Le parole che si usano, con il loro bagaglio di significati, possono anche fare la differenza in ambiti più delicati. Qualche tempo fa ho letto un articolo in inglese sulle motivazioni giuste o sbagliate che stanno alla base di un’adozione. Una motivazione sbagliata, secondo la giornalista, è ad esempio quella di voler diventare genitori adottivi per salvare qualcuno (‘save’), mentre una motivazione giusta è quella di volerlo per aiutare qualcuno (‘help’). Save o help, salvare o aiutare: e che differenza c’è?
Certamente una prima differenza sta nella connotazione religiosa e morale di salvare/save (salvare un’anima dal peccato e dalla perdizione), ma questa prima spiegazione, tuttavia, non mi è sembrata esauriente. Riflettendo dunque ulteriormente sui diversi significati, mi sono accorta che, in molti contesti, con la parola salvare l’attenzione cade inevitabilmente sul salvatore o sulla salvatrice e che chi viene salvato passa, in un certo senso, in secondo piano. Questa è la mia percezione se sento frasi del tipo salvare dalla povertà o salvare dalla droga e mi sembra che ciò vada nella stessa direzione di questa frase di Simone de Beauvoir: “Riporre la propria salvezza su qualcuno che non sia noi stessi è il più sicuro mezzo di correre alla propria perdita”. (da L’età forte). Con aiutare/help, invece, mi sembra che il soggetto dell’azione abbia un ruolo più sfumato, meno attivo, perché l’aiuto può essere una conseguenza di un’offerta ma anche di una richiesta ma non può essere un’imposizione. C’è dunque una sorta di collaborazione tra le parti: io ti aiuto, tu ti fai aiutare. Certo, nel caso di bambini e bambine, magari appena nati o nate, l’offerta di aiuto non viene e non può essere percepita come una collaborazione attiva tra le parti, ma l’uso di aiutare fa emergere l’impostazione mentale nei confronti dell’adozione da parte degli aspiranti genitori. E durante un colloquio di idoneità può fare una gran differenza.
□ □ □ □ □ □ □
• Esercizio da svolgere: Scrivi il seguito del brano sulla differenza tra salvare e aiutare nell'adozione, partendo subito dopo la sua ultima frase.

• Righe:
□ □ □ □ □ □ □
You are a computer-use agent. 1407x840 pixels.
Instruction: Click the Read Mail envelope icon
□ □ □ □ □ □ □
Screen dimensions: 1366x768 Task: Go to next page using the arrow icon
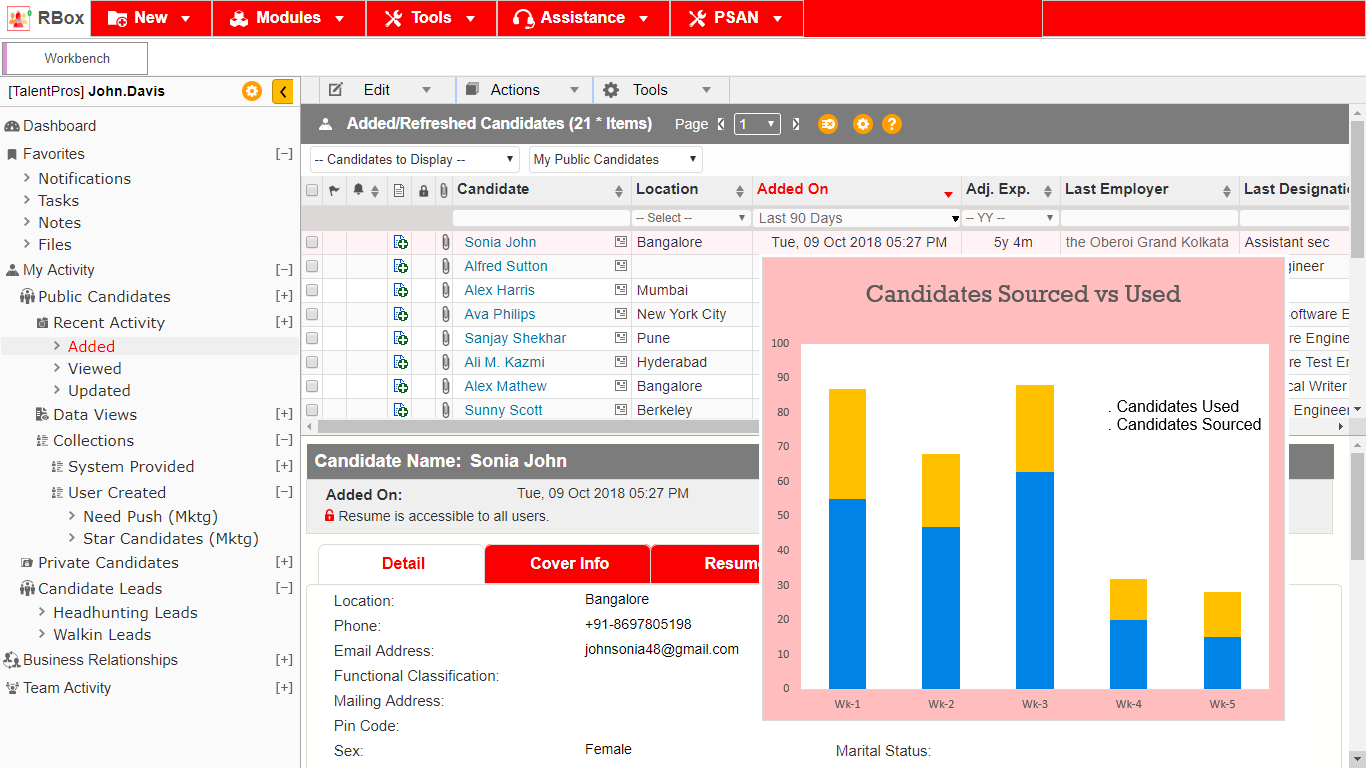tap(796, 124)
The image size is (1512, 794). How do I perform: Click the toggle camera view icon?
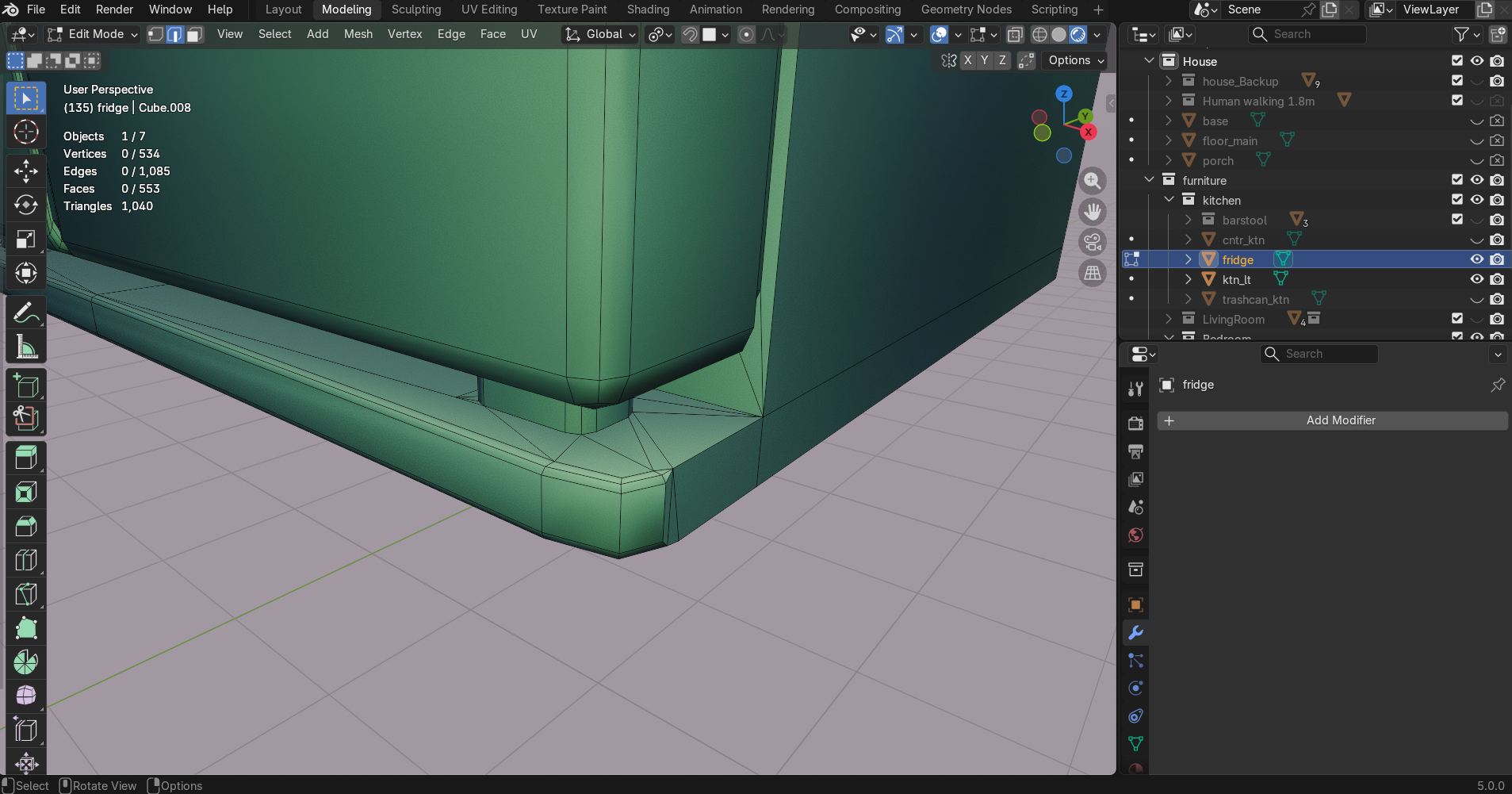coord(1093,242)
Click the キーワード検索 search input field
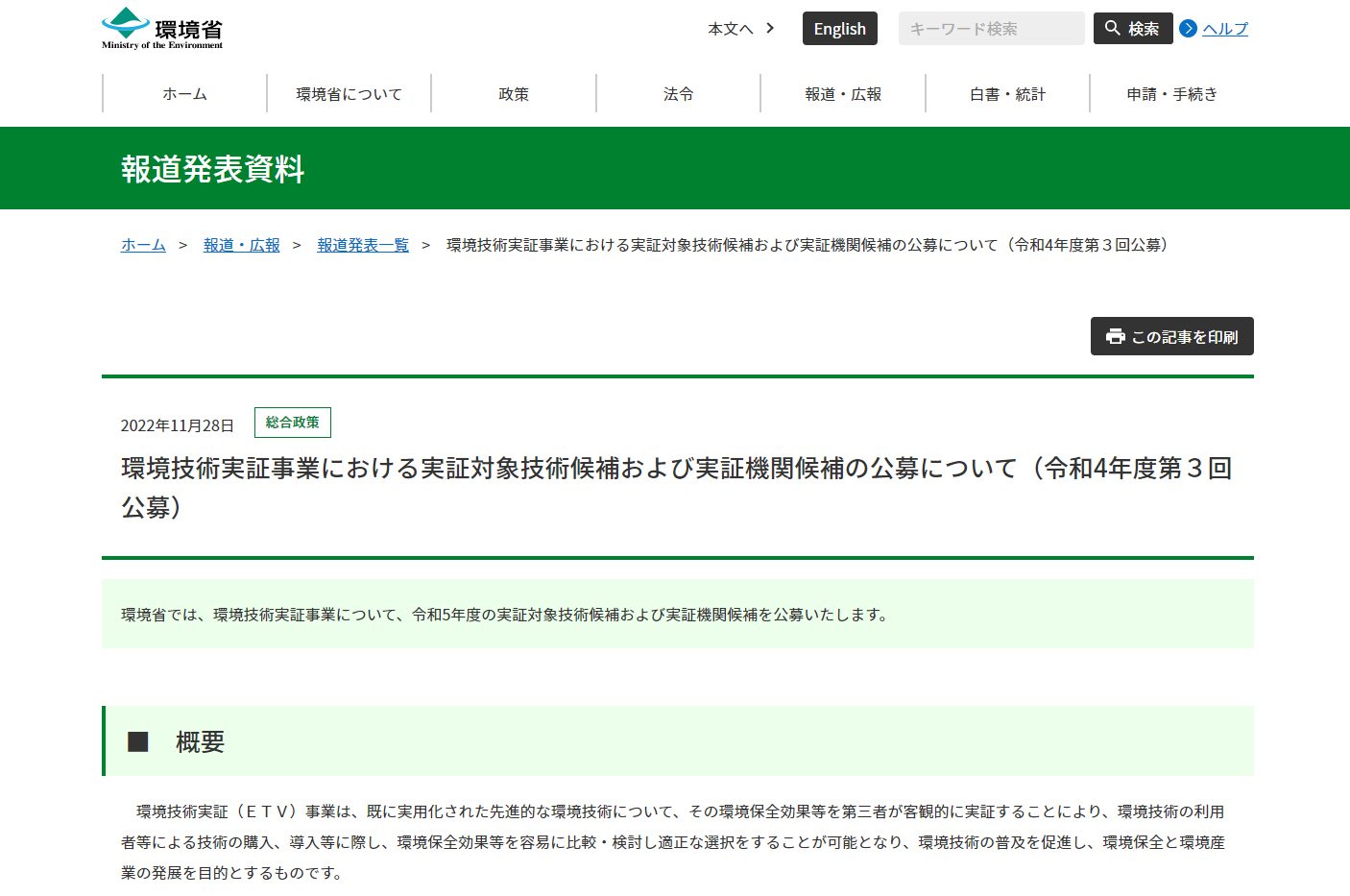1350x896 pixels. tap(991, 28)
□ □ □ □ □ □ □
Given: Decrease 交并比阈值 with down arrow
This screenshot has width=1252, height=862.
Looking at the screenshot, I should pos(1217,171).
□ □ □ □ □ □ □
• Esercizio risolto:
Mi rendo conto che questa mia riflessione, questa sorta di viaggio nelle differenze semantiche può essere condivisa o meno, anche perché la coscienza linguistica dipende dalla formazione, dalle letture, dal bagaglio linguistico regionale e/o dialettale o anche dall’influsso di altre lingue. A prescindere però dalle argomentazioni qui esposte, sulle quali si potrebbe aprire una discussione, riflettere sulle sfumature di senso rimane un esercizio di educazione linguistica utile e importante perché bisogna essere consapevoli che le parole danno sì voce ai pensieri ma allo stesso tempo fanno emergere le nostre qualità nascoste come anche i nostri pregiudizi e le nostre paure.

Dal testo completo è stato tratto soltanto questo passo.